I have a neighborhood polygons shapefiles which contains information about population and a point shapefile of all pharmacies in the city. Now I want to create the map where I can see the best locations for my new pharmacy depending on population and existing pharmacies locations. I want locations to be symbolized "best to low" with different shades of colors on the map.
Which steps and tools I should use to solve my problem? I have a ArcGIS 10.4
The network analyst has lots of appropriate tools
An overview of the Network Analysis toolset—Help | ArcGIS Desktop (for Pro but the same for arcmap)
Things like weighted overlays, or even simple overlays.
Of course things like your basic descriptive statistics of your data aka choropleth mapping should keep you busy for a while. Start simple, focus on the end-goal once you have an appreciation of your data.
Have fun
Thanks a lot. So, which tool from Network Analysis toolset you suggest for my problem?
Is that a weighted overlays tool? Which steps to use?
There's no one tool that will solve this problem for you. As Dan says, start simple and get more complex as you refine what you want to do. For example, you have two main problems to solve: 1.) calculate population density (Point Density, or possibly Kernel Density), and 2.) calculate distance from existing pharmacies (Euclidean Distance). Combine with Map Algebra. Move on to more complex tools once you've decided the simple tools don't do what you want.
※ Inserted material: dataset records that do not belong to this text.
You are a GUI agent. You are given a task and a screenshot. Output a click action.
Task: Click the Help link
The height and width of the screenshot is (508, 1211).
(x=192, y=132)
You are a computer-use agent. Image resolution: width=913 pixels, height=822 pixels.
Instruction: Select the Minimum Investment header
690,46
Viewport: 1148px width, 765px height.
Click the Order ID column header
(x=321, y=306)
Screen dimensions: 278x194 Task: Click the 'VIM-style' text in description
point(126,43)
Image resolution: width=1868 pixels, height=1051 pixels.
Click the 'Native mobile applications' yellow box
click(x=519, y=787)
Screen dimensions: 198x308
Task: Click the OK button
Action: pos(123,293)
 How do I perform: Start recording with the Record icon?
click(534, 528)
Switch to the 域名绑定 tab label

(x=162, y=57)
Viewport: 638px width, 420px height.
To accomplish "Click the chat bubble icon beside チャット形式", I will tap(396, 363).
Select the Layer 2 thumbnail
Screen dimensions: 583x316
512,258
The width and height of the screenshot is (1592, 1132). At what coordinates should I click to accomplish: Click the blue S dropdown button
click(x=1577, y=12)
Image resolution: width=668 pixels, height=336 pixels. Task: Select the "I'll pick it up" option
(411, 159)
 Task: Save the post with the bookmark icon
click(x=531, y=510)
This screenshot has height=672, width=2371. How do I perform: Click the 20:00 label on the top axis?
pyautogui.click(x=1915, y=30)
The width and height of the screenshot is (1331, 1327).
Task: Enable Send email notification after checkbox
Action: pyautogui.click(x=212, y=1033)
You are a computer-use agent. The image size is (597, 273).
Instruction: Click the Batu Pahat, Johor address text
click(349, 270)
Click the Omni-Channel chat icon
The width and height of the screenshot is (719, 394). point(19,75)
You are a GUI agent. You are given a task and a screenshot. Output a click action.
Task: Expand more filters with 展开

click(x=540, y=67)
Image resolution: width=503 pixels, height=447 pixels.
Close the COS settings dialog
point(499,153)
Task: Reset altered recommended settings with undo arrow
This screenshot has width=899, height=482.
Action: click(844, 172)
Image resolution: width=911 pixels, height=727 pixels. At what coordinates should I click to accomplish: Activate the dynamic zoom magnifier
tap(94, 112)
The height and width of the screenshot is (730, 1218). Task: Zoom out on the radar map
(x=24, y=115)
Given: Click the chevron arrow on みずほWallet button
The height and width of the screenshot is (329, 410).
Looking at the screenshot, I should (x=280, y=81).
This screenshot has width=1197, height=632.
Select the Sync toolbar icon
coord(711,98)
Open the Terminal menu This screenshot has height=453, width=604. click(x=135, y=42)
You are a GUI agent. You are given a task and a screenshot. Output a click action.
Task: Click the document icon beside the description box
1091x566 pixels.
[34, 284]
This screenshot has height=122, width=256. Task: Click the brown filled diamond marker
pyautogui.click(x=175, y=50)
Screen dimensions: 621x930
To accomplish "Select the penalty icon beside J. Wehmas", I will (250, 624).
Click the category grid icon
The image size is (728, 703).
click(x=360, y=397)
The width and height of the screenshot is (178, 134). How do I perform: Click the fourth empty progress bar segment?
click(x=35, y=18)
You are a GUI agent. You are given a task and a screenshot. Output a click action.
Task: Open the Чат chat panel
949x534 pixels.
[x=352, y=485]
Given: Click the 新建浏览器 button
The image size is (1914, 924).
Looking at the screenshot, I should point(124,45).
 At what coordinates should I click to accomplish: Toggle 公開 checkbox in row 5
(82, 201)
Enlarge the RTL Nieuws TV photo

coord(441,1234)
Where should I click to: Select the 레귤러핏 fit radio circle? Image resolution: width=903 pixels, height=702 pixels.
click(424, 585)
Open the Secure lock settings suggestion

OK. So, in my case I need to calculate polygons centroids and to create Kernel Density map using population field? After that I need to calculate distances between pharmacies using Euclidian Distance tool and after all I'll have two rasters. Which operation with Map Algebra I need to use with these rasters in order to get what I need?
Oh, if you've got population polygons, then just convert them to raster. The idea is that you'll get two rasters, each with a "score" (population and distance) and combine them in some way so you have a single index of high to low. Perhaps you'll scale the population values to 0-1 range, and distance to 0-1 range. Add them together and you'll have an index from 0-2. But, play around with your data and figure out what works for you - I haven't put that much thought into it.